Look into the fund's actual returns. This includes investment appreciation and dividends. Look into the fund's multiyear performance, not just the current year. Compare returns on a 3-year, 5-year and 10-year basis. When you compare, look at the annual returns, not the cumulative numbers. At times, these cumulative numbers disguise the fund's actual performance and they really do not show you the consistency in its performance. As an example, the fund can have a stellar year but just average performance in 9 years, this will not show in the cumulative figure. As such, you will not get an accurate story of how it performed. When it is time to sell, you have 9 times out of 10 to do this on an average year

Step 2

Look at the track record and tenure of the fund manager. Some funds change their managers often. However, you still can track their performance. You need to look at their style. One strategy is to go for one whose investment style is closest to yours. The other, is to go for one whose style is totally contrary to yours so that as you quiver in fear, she is howling at the market like a wolf in a rabbit warren. This way, you achieve balance. More than style, look at the manager's performance. Look for those who are not only smart but who work very hard. Find out as well, if your manager is new. If he is, look into his experience in his previous fund management, if he has any. If she is new, keep a close monitoring of your fund.

Step 3


Look at the associated costs and expenses. Some funds are referred to as no-load funds which means they do not charge front-end or back-end fees. Some charge front-end loads, a percentage of your initial investment which can range from 2-5% and some charge you again when they reinvest your dividends back into the fund. Other funds do this at the back-end when you cash out or redeem your funds and the percentage more or less varies, at time, higher in the first year of ownership and then lower after five years or more.

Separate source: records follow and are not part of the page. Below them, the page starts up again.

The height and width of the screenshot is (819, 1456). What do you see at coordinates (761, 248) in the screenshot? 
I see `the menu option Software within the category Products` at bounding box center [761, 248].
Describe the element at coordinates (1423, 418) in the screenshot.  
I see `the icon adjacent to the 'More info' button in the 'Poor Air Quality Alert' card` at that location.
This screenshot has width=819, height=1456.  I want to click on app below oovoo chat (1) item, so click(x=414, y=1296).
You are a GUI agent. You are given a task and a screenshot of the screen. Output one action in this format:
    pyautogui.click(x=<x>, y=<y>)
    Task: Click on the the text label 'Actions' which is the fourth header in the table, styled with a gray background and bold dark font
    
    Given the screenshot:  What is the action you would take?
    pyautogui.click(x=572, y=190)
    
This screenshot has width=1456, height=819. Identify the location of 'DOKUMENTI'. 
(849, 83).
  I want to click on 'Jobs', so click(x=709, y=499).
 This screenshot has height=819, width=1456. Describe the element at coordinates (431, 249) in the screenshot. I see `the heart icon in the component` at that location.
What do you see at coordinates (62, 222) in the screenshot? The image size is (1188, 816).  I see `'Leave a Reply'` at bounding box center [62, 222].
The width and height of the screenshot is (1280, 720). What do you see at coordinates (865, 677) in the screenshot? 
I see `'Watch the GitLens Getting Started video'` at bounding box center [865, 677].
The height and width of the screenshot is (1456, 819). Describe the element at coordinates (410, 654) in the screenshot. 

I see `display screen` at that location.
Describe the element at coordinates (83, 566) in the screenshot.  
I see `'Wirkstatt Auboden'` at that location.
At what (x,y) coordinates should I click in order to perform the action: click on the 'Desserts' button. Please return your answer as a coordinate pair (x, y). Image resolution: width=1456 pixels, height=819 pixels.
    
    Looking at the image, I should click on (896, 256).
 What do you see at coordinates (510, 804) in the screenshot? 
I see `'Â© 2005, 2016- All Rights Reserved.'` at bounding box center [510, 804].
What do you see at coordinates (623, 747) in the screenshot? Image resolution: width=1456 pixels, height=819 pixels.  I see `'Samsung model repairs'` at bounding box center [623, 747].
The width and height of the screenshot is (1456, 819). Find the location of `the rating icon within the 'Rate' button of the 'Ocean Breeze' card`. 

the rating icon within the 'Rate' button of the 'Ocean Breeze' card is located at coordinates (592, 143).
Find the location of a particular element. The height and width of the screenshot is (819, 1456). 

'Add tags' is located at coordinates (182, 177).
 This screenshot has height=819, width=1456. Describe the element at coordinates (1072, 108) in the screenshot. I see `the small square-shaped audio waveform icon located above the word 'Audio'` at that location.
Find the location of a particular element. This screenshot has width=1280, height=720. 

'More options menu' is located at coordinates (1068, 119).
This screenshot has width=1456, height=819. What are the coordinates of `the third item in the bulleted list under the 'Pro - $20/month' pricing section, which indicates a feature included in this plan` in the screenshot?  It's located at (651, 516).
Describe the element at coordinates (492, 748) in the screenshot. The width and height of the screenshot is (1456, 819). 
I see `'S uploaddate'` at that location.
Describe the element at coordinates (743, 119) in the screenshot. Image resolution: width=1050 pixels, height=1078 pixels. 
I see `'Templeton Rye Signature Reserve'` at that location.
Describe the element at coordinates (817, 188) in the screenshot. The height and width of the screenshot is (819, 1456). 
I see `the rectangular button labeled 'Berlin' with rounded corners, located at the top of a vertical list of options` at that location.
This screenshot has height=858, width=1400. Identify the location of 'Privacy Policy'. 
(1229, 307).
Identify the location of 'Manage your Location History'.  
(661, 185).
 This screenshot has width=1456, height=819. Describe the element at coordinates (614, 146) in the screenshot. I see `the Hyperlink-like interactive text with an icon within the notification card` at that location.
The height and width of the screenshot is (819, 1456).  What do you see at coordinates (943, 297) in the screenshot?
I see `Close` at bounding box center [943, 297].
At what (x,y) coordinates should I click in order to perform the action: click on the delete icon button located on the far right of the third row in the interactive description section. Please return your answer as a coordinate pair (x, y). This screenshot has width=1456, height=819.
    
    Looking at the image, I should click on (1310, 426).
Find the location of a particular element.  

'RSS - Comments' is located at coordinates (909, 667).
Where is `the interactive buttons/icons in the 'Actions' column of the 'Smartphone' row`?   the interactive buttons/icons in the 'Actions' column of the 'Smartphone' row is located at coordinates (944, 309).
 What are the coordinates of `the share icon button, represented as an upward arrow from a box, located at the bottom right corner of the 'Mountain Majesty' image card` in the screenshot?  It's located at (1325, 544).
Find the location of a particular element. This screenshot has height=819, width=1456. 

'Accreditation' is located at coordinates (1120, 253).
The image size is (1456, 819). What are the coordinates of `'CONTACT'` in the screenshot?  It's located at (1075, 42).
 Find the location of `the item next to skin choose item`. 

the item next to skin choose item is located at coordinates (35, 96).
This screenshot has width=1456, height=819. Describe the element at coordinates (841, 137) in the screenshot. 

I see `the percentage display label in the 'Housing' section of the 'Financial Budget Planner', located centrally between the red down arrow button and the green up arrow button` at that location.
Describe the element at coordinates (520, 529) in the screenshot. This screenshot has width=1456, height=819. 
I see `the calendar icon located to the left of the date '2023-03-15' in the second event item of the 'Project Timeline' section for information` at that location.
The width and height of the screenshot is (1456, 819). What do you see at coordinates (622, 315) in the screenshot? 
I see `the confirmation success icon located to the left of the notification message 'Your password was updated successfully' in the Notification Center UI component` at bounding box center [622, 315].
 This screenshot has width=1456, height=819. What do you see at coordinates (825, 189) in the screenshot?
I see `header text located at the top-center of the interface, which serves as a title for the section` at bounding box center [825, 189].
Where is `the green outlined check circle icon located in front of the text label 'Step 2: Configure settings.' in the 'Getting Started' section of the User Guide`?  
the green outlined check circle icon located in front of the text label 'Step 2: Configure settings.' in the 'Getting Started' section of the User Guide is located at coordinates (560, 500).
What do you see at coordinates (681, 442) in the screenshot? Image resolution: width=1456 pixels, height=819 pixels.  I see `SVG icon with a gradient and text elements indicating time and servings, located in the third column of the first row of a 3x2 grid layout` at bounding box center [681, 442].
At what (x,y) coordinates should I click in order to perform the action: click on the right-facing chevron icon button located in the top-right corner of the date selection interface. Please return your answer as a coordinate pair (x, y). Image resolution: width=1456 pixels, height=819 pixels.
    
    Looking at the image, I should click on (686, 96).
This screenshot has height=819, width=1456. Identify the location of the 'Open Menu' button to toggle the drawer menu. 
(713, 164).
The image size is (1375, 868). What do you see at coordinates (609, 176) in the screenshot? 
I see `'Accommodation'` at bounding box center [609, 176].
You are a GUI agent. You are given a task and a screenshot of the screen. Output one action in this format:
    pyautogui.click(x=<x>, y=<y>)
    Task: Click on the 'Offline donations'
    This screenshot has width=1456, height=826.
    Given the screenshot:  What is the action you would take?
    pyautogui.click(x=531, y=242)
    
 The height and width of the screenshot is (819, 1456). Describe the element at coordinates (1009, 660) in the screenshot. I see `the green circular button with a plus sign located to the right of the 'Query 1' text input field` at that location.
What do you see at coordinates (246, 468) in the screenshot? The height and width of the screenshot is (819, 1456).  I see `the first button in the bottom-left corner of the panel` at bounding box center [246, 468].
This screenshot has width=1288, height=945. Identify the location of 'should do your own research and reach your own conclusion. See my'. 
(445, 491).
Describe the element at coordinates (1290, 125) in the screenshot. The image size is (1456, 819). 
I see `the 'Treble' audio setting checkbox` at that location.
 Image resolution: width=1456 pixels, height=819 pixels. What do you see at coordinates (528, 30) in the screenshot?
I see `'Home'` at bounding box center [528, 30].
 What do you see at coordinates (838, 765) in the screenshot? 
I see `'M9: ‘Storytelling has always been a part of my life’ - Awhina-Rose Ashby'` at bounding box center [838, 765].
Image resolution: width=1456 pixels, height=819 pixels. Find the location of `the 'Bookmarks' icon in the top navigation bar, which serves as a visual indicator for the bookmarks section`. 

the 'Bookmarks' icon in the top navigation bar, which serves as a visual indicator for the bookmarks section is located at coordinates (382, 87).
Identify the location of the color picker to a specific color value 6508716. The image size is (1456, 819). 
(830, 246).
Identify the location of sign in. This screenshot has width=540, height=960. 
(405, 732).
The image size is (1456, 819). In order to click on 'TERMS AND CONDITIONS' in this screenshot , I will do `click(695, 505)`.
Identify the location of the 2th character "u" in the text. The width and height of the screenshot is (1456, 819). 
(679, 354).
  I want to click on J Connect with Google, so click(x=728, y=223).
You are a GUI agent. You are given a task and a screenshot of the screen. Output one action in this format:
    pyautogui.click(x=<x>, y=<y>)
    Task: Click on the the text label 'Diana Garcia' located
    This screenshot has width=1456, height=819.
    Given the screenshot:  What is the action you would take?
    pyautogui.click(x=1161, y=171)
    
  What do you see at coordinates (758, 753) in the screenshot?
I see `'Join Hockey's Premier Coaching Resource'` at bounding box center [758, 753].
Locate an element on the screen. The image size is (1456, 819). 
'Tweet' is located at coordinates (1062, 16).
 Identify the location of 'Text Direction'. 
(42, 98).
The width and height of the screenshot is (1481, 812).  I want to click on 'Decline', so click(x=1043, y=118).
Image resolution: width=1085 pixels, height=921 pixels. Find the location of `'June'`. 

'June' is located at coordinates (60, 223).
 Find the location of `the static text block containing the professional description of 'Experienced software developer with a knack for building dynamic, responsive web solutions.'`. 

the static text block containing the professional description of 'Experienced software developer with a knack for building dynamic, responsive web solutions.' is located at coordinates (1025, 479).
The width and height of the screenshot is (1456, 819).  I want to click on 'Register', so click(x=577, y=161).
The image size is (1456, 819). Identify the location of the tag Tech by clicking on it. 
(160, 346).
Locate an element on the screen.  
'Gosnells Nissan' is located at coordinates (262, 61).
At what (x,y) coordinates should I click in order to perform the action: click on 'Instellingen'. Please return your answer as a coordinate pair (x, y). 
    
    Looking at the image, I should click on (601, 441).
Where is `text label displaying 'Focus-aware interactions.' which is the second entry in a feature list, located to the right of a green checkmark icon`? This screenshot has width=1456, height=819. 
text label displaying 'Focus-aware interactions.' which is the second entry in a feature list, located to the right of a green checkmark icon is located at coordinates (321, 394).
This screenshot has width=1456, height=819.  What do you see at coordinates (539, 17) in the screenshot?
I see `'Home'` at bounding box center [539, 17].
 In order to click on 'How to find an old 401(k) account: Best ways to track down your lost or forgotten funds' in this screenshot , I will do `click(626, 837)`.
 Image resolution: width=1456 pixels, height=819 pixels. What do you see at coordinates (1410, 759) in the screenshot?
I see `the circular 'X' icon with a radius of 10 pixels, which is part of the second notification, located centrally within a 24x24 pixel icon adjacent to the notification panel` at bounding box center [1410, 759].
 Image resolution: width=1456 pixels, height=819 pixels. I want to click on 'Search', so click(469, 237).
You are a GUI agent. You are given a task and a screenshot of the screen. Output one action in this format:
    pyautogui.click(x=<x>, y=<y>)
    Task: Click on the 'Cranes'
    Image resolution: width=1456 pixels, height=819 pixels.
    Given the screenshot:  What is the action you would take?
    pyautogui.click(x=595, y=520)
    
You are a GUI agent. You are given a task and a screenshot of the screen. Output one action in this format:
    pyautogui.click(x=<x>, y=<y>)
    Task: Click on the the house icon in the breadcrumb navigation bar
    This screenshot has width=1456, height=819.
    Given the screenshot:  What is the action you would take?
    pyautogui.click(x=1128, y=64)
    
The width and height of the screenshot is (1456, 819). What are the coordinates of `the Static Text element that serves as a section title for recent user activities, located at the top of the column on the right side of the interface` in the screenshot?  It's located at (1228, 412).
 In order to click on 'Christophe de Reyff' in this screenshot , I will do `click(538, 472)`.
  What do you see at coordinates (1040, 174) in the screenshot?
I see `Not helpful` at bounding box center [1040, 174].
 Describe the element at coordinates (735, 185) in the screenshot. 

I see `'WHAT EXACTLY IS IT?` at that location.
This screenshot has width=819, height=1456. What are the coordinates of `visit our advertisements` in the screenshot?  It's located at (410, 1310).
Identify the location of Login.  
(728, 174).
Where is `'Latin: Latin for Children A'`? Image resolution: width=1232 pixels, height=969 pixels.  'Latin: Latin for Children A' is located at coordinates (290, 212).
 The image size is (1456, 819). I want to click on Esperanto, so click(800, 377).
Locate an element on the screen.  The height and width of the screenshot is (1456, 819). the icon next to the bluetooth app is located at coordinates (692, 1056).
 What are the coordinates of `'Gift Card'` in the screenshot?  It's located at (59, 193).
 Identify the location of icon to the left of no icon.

There are also fees for marketing and distribution which you will see many times as part of the fund's expense ratio, if it is not detailed separately. Another expense is taxes. This is incurred by the fund each time the manager sells a fund holding at a profit. This is often a surprise bite as we are not aware of the investments the manager makes each day. The more frequent the trading, the bigger is the tax bite. Actively managed funds often have higher tax bills than index funds. Make sure the costs make sense. Look for a line that says expense ratio. Your manager gets paid even if your fund dies! How much is the manager skimming? 1%....2.5%....check...that is a hand in your pocket.

Step 4

Look at the holdings in your fund. Do not just rely on the fund brochure. Search in the web. You are always better off to be well informed. Sometimes, you may want to find out if those are the companies you want to invest in. Maybe not! As well, compare the holdings of different funds. Often, the name of the fund may be different but the companies they hold are more or less similar so you may think you have diversified investments but not really.

Step 5

Look into the size of the fund. Think twice before buying into new funds unless it is part of an established fund family. You will end up subsidizing its start-up costs. Some say stay away from funds with less than 50 million in assets as expenses will be spread over fewer fund holders. On the other hand the ones over 1 billion may just be too unwieldy to manage and returns are not as good as the smaller funds.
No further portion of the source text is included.